Mais de quoi le choix du prudent dépendra-t-il ?

Le choix du prudent porte sur ce qui dépend de lui et sur les moyens d’atteindre une fin. C’est pourquoi, écrit Pierre Pellegrin, Aristote assigne à la prudence une partie spéciale de l’âme. La prudence est ainsi la vertu de la partie de l’âme qui est calculatrice, délibérative ou opinative.

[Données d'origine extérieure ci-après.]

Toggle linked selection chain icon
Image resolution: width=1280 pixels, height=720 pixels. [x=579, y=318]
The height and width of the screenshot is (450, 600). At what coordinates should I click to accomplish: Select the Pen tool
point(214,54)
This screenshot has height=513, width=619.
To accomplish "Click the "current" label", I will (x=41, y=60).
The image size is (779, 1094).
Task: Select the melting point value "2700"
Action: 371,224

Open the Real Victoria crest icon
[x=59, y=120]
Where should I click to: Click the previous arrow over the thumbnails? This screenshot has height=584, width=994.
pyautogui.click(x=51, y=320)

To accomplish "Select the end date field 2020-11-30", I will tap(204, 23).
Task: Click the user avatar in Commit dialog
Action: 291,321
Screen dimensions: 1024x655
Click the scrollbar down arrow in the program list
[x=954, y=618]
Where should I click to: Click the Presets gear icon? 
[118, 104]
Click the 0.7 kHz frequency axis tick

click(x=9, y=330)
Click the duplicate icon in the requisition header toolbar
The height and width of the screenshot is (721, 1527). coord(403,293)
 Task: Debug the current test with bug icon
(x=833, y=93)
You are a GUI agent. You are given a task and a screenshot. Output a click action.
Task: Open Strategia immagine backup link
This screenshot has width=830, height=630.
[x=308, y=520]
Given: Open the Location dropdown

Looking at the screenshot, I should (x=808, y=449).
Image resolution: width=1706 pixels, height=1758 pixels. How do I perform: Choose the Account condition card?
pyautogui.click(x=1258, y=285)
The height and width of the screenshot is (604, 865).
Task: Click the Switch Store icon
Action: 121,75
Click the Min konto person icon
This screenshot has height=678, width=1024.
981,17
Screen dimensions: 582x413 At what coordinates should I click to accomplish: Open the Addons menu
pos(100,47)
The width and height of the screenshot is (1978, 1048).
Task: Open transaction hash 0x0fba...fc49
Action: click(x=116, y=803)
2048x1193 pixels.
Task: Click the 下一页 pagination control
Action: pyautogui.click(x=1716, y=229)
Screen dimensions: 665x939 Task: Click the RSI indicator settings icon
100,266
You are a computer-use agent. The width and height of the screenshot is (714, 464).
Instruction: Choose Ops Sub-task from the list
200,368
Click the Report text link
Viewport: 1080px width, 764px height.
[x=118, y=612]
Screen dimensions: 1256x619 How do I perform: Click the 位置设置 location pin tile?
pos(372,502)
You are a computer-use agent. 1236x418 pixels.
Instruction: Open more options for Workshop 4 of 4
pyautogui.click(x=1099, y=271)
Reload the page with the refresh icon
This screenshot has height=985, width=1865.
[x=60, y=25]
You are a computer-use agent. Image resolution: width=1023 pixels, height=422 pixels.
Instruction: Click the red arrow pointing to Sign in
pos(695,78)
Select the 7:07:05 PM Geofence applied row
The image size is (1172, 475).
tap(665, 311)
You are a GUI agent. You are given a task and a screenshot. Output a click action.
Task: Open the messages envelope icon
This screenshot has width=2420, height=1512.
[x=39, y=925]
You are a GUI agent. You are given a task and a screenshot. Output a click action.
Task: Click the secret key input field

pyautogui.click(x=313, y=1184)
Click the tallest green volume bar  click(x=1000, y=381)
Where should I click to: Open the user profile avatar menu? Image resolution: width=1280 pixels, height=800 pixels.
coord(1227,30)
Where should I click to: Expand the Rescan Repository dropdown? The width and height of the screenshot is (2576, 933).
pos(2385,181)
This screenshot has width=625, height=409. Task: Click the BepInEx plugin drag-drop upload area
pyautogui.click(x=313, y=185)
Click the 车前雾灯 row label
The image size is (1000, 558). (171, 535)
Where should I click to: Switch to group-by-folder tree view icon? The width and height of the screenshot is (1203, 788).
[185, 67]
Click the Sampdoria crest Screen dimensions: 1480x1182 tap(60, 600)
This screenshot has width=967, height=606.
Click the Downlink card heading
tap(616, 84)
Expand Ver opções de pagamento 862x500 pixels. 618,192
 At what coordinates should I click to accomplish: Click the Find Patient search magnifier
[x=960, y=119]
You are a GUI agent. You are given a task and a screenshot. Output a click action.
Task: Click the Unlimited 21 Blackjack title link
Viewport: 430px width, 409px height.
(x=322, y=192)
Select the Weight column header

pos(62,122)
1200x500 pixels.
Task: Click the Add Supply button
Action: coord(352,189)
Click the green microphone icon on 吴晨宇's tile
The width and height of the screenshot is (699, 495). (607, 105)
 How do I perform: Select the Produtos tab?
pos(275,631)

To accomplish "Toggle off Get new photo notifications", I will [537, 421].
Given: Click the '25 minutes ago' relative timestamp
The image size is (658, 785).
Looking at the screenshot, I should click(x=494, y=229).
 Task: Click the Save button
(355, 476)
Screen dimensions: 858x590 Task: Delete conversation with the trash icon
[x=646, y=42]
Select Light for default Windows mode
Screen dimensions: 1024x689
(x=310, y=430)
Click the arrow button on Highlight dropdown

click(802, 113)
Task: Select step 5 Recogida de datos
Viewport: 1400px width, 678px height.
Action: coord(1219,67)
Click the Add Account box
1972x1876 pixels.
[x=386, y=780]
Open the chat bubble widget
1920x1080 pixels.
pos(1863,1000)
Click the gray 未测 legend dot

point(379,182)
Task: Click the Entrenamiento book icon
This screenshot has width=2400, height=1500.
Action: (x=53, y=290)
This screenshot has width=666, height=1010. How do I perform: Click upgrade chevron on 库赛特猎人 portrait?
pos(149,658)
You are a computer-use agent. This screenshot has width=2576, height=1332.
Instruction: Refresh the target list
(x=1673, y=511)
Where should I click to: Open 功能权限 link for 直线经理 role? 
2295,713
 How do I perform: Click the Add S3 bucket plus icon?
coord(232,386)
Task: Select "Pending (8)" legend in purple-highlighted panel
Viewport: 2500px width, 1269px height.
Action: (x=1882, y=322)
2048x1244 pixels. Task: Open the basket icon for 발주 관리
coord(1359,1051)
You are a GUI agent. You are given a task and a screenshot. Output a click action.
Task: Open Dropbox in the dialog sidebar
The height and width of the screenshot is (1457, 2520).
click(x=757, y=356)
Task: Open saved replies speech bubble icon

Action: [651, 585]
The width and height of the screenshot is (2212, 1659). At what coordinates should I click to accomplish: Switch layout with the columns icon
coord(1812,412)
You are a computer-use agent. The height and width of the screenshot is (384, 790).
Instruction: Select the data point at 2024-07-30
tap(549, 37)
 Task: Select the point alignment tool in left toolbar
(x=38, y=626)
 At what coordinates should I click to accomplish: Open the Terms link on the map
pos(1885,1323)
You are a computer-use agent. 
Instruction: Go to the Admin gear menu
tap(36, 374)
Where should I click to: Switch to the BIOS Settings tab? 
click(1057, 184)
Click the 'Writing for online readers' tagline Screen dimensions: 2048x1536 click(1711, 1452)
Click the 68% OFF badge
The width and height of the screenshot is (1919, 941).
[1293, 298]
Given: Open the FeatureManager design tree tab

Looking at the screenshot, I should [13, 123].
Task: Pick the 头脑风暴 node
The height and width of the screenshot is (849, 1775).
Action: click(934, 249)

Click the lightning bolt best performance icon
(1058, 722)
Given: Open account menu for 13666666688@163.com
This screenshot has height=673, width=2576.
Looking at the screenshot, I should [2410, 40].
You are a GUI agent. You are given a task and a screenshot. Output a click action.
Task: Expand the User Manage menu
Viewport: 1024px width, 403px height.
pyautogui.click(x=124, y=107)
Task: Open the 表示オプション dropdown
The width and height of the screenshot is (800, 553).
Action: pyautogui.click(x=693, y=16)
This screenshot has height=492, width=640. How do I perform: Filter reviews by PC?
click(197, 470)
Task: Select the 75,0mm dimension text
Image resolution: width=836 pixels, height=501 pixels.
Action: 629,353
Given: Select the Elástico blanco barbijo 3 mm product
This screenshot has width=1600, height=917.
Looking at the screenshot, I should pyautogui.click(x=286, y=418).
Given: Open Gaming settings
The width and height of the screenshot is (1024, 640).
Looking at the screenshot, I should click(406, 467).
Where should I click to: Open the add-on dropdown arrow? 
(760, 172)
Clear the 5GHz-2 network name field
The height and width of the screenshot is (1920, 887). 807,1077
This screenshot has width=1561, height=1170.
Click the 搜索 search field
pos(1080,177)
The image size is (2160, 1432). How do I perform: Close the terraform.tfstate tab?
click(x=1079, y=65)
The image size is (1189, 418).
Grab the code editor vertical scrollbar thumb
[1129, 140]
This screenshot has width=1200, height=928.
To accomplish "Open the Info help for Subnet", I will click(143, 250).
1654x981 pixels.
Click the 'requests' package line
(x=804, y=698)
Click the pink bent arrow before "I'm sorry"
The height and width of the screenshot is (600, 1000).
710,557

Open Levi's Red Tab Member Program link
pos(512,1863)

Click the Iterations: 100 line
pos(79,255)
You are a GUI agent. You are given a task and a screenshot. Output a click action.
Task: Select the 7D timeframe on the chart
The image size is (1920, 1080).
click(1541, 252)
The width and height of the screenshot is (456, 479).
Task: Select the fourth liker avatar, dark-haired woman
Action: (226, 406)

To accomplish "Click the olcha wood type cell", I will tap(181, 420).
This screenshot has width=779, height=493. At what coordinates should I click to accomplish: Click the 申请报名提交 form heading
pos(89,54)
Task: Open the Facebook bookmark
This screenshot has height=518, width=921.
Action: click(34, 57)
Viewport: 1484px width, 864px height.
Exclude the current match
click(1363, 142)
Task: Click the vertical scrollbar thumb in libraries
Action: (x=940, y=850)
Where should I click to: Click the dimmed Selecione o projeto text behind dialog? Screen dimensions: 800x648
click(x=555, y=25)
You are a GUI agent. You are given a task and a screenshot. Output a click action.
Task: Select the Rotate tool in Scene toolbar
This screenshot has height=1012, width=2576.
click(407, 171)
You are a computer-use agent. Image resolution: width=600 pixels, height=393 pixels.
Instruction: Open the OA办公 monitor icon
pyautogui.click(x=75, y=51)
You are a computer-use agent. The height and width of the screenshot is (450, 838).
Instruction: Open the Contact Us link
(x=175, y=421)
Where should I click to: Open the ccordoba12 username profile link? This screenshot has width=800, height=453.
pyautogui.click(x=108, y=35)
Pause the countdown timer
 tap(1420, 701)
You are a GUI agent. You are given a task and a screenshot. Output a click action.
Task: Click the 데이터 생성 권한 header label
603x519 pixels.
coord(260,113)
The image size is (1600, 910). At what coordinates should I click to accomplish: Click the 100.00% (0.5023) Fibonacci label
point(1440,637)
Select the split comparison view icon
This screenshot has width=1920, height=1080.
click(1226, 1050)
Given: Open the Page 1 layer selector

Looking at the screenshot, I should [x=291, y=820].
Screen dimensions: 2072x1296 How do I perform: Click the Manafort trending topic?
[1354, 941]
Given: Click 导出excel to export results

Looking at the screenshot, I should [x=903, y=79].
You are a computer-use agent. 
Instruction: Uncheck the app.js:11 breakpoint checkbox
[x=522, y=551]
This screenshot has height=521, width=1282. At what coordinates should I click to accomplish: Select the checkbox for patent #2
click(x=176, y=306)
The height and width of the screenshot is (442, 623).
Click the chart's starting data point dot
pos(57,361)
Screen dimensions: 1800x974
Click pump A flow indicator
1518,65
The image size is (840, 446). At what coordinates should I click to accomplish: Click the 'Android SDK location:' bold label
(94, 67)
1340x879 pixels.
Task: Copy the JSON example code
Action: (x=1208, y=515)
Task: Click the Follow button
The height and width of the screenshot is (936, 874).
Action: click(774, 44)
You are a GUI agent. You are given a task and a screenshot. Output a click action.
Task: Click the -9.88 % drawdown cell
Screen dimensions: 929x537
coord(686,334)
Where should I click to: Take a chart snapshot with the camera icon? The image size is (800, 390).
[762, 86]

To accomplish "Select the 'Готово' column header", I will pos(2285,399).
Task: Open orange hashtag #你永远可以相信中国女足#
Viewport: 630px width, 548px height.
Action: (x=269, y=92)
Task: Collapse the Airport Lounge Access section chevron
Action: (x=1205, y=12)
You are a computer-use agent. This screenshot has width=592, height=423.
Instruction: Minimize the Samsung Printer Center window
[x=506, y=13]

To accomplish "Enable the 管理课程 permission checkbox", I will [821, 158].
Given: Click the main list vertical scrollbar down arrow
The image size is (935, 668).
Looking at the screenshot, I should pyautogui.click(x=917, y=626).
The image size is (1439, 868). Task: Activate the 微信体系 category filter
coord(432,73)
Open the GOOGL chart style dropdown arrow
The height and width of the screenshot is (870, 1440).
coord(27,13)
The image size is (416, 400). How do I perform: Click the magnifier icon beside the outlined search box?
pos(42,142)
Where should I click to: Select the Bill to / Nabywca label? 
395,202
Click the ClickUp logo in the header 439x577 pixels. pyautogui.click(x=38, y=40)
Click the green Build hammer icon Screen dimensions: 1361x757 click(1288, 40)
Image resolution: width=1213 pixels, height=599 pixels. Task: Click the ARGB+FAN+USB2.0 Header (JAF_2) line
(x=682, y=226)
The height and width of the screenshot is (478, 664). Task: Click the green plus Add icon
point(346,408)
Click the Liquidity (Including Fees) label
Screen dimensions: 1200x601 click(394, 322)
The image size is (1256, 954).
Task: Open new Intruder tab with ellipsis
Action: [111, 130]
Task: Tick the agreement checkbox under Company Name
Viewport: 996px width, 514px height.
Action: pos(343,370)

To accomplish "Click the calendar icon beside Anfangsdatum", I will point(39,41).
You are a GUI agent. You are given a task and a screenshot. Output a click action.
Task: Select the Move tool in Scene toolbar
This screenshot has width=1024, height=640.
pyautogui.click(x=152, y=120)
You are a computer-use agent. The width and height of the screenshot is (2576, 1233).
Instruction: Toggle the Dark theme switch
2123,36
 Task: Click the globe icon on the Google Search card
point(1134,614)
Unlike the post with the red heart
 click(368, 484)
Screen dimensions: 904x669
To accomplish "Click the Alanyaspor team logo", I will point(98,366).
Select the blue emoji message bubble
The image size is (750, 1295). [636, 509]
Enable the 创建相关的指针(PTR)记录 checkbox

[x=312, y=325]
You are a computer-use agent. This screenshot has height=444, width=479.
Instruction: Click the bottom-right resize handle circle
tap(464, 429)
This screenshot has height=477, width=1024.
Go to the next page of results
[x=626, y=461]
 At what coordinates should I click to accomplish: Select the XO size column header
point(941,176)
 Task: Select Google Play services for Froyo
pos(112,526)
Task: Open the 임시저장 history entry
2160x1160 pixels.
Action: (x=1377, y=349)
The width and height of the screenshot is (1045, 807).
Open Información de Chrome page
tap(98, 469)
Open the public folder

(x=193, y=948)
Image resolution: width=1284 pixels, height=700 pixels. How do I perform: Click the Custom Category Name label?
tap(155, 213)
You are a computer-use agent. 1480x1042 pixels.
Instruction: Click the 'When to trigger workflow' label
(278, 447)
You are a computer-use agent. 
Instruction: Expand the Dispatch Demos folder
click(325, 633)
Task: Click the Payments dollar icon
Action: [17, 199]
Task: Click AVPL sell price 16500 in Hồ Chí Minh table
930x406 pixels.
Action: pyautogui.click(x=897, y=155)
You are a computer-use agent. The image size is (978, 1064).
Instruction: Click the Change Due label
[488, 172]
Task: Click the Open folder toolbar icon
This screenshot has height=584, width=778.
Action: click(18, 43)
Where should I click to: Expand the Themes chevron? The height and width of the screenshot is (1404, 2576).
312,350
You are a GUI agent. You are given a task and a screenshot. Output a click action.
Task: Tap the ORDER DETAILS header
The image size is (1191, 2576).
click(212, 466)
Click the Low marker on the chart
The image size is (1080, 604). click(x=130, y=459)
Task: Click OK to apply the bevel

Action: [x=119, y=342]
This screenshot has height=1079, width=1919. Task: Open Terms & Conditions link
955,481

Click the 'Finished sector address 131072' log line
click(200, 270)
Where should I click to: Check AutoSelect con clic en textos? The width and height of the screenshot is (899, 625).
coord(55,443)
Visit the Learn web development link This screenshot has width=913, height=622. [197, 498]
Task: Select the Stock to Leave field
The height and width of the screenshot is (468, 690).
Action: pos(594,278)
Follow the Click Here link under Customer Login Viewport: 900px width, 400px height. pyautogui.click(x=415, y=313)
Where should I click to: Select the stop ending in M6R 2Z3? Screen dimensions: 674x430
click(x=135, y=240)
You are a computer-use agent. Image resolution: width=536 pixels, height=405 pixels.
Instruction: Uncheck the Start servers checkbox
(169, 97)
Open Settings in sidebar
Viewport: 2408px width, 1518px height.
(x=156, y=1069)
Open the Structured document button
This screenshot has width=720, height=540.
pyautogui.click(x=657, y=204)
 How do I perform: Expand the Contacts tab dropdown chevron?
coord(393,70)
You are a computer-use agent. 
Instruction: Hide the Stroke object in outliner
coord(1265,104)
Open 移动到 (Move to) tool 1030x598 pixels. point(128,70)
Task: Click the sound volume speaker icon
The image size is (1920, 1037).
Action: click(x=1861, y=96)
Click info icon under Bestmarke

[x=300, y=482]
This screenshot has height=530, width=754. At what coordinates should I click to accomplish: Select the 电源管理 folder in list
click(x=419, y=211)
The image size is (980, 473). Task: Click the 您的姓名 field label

Dans un troisième niveau de lecture, Pierre Pellegrin montre que la prudence n’est pas une simple habileté en s’intéressant de manière plus précise à la prudence comme vertu. En effet, seul le vertueux est prudent, et il ne peut pas être vertueux sans prudence. La prudence permet ainsi au vertueux de réaliser sa vertu. Ainsi, la prudence, en tant que disposition, est rapprochée de l’art politique : en l’absence de norme éthique transcendante ou simplement universelle, le prudent est la norme. Périclès incarne cette norme.

Présentation de l’éditeur

Une lecture superficielle du corpus aristotélicien peut laisser l’impression que l’on a affaire à une pensée d’une systématicité sans faille, alors qu’une approche plus fine en montre les tensions, les regrets, les détours. Il en est de même pour le vocabulaire qui exprime cette pensée faussement rigide. Quelques termes ont été créés par Aristote lui-même, mais la plupart viennent du grec ordinaire, et Aristote prête une pertinence certaine à leur emploi habituel. Chaque mot ou expression fait donc l’objet d’un usage polyphonique, valant à plusieurs niveaux et jouant sur plusieurs registres. De plus, l’impression que nous avons affaire, en lisant les traités aristotéliciens, à une langue technique, au sens moderne du mot, est largement le fait d’une illusion rétrospective. Vocabulaire coloré et rigoureux, foisonnant et économe.